**The input**:
Start of Block

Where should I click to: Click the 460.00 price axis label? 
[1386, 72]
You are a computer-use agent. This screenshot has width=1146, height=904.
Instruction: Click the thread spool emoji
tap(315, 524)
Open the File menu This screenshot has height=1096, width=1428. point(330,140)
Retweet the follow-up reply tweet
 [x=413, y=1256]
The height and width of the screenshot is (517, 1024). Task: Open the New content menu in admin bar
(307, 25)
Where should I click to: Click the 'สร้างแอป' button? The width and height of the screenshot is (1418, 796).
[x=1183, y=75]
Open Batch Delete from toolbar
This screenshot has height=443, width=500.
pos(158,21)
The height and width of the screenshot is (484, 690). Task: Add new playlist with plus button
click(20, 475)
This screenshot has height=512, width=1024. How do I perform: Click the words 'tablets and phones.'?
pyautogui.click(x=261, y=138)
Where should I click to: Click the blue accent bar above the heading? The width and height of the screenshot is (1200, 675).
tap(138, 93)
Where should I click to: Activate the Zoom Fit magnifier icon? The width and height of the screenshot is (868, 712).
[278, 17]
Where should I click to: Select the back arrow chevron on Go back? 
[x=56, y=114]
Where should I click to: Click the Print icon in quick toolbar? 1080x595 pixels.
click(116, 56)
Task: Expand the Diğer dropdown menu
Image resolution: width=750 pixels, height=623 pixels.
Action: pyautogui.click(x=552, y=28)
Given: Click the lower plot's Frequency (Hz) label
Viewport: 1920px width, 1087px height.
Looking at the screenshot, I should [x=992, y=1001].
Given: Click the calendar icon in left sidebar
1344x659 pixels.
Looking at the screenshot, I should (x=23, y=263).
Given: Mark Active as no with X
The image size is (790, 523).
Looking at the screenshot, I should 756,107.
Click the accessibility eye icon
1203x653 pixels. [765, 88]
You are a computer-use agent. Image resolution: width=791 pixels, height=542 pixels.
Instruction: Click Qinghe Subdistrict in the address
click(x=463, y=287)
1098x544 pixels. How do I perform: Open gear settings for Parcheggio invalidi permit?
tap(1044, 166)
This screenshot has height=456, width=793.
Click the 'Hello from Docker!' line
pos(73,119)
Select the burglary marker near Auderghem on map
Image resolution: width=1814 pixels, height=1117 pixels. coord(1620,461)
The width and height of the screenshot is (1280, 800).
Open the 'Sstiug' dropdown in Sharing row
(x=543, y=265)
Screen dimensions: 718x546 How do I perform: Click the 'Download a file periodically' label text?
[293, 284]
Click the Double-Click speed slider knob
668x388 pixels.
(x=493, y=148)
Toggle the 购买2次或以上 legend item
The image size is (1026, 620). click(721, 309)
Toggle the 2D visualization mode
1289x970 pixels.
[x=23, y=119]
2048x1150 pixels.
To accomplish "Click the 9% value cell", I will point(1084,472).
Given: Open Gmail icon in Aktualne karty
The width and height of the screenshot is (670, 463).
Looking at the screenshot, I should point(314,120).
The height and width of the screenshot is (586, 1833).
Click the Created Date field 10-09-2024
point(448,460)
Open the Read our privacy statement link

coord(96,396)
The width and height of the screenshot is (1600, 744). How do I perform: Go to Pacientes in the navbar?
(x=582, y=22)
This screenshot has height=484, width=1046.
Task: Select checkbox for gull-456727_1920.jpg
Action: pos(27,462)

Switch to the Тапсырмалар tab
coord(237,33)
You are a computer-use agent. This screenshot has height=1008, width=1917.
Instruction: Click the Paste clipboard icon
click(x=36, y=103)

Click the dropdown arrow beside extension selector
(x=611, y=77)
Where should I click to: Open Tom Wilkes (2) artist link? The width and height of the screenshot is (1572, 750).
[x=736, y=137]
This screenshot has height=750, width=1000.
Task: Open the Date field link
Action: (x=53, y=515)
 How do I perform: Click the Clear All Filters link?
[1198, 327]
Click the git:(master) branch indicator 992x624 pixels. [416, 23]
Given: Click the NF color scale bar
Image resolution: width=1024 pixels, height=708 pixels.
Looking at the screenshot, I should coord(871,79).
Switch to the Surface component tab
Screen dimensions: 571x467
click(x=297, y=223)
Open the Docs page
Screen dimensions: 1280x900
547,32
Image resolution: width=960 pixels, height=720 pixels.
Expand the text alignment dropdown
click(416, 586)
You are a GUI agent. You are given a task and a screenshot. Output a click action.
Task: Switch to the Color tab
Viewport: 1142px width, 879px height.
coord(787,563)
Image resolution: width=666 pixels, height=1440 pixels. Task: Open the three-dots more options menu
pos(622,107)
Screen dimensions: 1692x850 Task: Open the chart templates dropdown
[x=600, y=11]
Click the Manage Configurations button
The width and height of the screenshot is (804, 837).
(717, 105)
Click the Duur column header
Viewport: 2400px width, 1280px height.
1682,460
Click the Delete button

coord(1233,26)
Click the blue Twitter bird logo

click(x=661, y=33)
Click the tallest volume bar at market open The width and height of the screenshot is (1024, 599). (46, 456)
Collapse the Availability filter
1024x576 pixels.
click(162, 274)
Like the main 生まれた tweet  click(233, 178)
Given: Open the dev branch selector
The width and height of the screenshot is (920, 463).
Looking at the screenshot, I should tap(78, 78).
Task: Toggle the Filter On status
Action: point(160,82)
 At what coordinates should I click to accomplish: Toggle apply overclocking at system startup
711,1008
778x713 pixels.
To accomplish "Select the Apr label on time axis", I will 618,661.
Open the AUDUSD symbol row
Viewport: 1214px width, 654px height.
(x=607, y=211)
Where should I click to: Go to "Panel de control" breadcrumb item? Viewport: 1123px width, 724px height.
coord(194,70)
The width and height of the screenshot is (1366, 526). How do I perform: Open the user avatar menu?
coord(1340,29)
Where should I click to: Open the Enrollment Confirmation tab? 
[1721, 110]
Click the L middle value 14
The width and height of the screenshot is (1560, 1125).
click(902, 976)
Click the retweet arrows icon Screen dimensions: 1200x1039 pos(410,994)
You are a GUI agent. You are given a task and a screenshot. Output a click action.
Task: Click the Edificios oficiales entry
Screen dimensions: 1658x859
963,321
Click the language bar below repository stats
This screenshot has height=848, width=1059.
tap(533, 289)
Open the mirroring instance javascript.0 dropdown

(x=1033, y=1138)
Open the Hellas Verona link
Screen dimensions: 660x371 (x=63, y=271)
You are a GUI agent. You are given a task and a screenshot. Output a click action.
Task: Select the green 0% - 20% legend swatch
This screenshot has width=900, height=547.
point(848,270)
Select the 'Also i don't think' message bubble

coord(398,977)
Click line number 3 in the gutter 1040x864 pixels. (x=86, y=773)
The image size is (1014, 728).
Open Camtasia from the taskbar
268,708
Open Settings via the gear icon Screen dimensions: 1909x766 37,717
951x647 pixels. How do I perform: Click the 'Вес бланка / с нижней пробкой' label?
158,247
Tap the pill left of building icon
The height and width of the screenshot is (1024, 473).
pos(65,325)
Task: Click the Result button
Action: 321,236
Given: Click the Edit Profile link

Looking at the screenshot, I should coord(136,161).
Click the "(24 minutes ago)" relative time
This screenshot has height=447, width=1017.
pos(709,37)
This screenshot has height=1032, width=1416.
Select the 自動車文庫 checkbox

End of Block

**What you will do**:
Output the records exactly, so that each line matches what was given.

**Finished task**:
Where should I click to: Click the 460.00 price axis label? 
[1386, 72]
You are a computer-use agent. This screenshot has width=1146, height=904.
Instruction: Click the thread spool emoji
tap(315, 524)
Open the File menu This screenshot has height=1096, width=1428. point(330,140)
Retweet the follow-up reply tweet
 [x=413, y=1256]
The height and width of the screenshot is (517, 1024). Task: Open the New content menu in admin bar
(307, 25)
Where should I click to: Click the 'สร้างแอป' button? The width and height of the screenshot is (1418, 796).
[x=1183, y=75]
Open Batch Delete from toolbar
This screenshot has height=443, width=500.
pos(158,21)
The height and width of the screenshot is (484, 690). Task: Add new playlist with plus button
click(20, 475)
This screenshot has height=512, width=1024. How do I perform: Click the words 'tablets and phones.'?
pyautogui.click(x=261, y=138)
Where should I click to: Click the blue accent bar above the heading? The width and height of the screenshot is (1200, 675).
tap(138, 93)
Where should I click to: Activate the Zoom Fit magnifier icon? The width and height of the screenshot is (868, 712).
[278, 17]
Where should I click to: Select the back arrow chevron on Go back? 
[x=56, y=114]
Where should I click to: Click the Print icon in quick toolbar? 1080x595 pixels.
click(116, 56)
Task: Expand the Diğer dropdown menu
Image resolution: width=750 pixels, height=623 pixels.
Action: pyautogui.click(x=552, y=28)
Given: Click the lower plot's Frequency (Hz) label
Viewport: 1920px width, 1087px height.
Looking at the screenshot, I should [x=992, y=1001].
Given: Click the calendar icon in left sidebar
1344x659 pixels.
Looking at the screenshot, I should (x=23, y=263).
Given: Mark Active as no with X
The image size is (790, 523).
Looking at the screenshot, I should 756,107.
Click the accessibility eye icon
1203x653 pixels. [765, 88]
You are a computer-use agent. Image resolution: width=791 pixels, height=542 pixels.
Instruction: Click Qinghe Subdistrict in the address
click(x=463, y=287)
1098x544 pixels. How do I perform: Open gear settings for Parcheggio invalidi permit?
tap(1044, 166)
This screenshot has height=456, width=793.
Click the 'Hello from Docker!' line
pos(73,119)
Select the burglary marker near Auderghem on map
Image resolution: width=1814 pixels, height=1117 pixels. coord(1620,461)
The width and height of the screenshot is (1280, 800).
Open the 'Sstiug' dropdown in Sharing row
(x=543, y=265)
Screen dimensions: 718x546 How do I perform: Click the 'Download a file periodically' label text?
[293, 284]
Click the Double-Click speed slider knob
668x388 pixels.
(x=493, y=148)
Toggle the 购买2次或以上 legend item
The image size is (1026, 620). click(721, 309)
Toggle the 2D visualization mode
1289x970 pixels.
[x=23, y=119]
2048x1150 pixels.
To accomplish "Click the 9% value cell", I will point(1084,472).
Given: Open Gmail icon in Aktualne karty
The width and height of the screenshot is (670, 463).
Looking at the screenshot, I should point(314,120).
The height and width of the screenshot is (586, 1833).
Click the Created Date field 10-09-2024
point(448,460)
Open the Read our privacy statement link

coord(96,396)
The width and height of the screenshot is (1600, 744). How do I perform: Go to Pacientes in the navbar?
(x=582, y=22)
This screenshot has height=484, width=1046.
Task: Select checkbox for gull-456727_1920.jpg
Action: pos(27,462)

Switch to the Тапсырмалар tab
coord(237,33)
You are a computer-use agent. This screenshot has height=1008, width=1917.
Instruction: Click the Paste clipboard icon
click(x=36, y=103)

Click the dropdown arrow beside extension selector
(x=611, y=77)
Where should I click to: Open Tom Wilkes (2) artist link? The width and height of the screenshot is (1572, 750).
[x=736, y=137]
This screenshot has height=750, width=1000.
Task: Open the Date field link
Action: (x=53, y=515)
 How do I perform: Click the Clear All Filters link?
[1198, 327]
Click the git:(master) branch indicator 992x624 pixels. [416, 23]
Given: Click the NF color scale bar
Image resolution: width=1024 pixels, height=708 pixels.
Looking at the screenshot, I should coord(871,79).
Switch to the Surface component tab
Screen dimensions: 571x467
click(x=297, y=223)
Open the Docs page
Screen dimensions: 1280x900
547,32
Image resolution: width=960 pixels, height=720 pixels.
Expand the text alignment dropdown
click(416, 586)
You are a GUI agent. You are given a task and a screenshot. Output a click action.
Task: Switch to the Color tab
Viewport: 1142px width, 879px height.
coord(787,563)
Image resolution: width=666 pixels, height=1440 pixels. Task: Open the three-dots more options menu
pos(622,107)
Screen dimensions: 1692x850 Task: Open the chart templates dropdown
[x=600, y=11]
Click the Manage Configurations button
The width and height of the screenshot is (804, 837).
(717, 105)
Click the Duur column header
Viewport: 2400px width, 1280px height.
1682,460
Click the Delete button

coord(1233,26)
Click the blue Twitter bird logo

click(x=661, y=33)
Click the tallest volume bar at market open The width and height of the screenshot is (1024, 599). (46, 456)
Collapse the Availability filter
1024x576 pixels.
click(162, 274)
Like the main 生まれた tweet  click(233, 178)
Given: Open the dev branch selector
The width and height of the screenshot is (920, 463).
Looking at the screenshot, I should tap(78, 78).
Task: Toggle the Filter On status
Action: point(160,82)
 At what coordinates should I click to accomplish: Toggle apply overclocking at system startup
711,1008
778x713 pixels.
To accomplish "Select the Apr label on time axis", I will 618,661.
Open the AUDUSD symbol row
Viewport: 1214px width, 654px height.
(x=607, y=211)
Where should I click to: Go to "Panel de control" breadcrumb item? Viewport: 1123px width, 724px height.
coord(194,70)
The width and height of the screenshot is (1366, 526). How do I perform: Open the user avatar menu?
coord(1340,29)
Where should I click to: Open the Enrollment Confirmation tab? 
[1721, 110]
Click the L middle value 14
The width and height of the screenshot is (1560, 1125).
click(902, 976)
Click the retweet arrows icon Screen dimensions: 1200x1039 pos(410,994)
You are a GUI agent. You are given a task and a screenshot. Output a click action.
Task: Click the Edificios oficiales entry
Screen dimensions: 1658x859
963,321
Click the language bar below repository stats
This screenshot has height=848, width=1059.
tap(533, 289)
Open the mirroring instance javascript.0 dropdown

(x=1033, y=1138)
Open the Hellas Verona link
Screen dimensions: 660x371 (x=63, y=271)
You are a GUI agent. You are given a task and a screenshot. Output a click action.
Task: Select the green 0% - 20% legend swatch
This screenshot has width=900, height=547.
point(848,270)
Select the 'Also i don't think' message bubble

coord(398,977)
Click line number 3 in the gutter 1040x864 pixels. (x=86, y=773)
The image size is (1014, 728).
Open Camtasia from the taskbar
268,708
Open Settings via the gear icon Screen dimensions: 1909x766 37,717
951x647 pixels. How do I perform: Click the 'Вес бланка / с нижней пробкой' label?
158,247
Tap the pill left of building icon
The height and width of the screenshot is (1024, 473).
pos(65,325)
Task: Click the Result button
Action: 321,236
Given: Click the Edit Profile link

Looking at the screenshot, I should coord(136,161).
Click the "(24 minutes ago)" relative time
This screenshot has height=447, width=1017.
pos(709,37)
This screenshot has height=1032, width=1416.
Select the 自動車文庫 checkbox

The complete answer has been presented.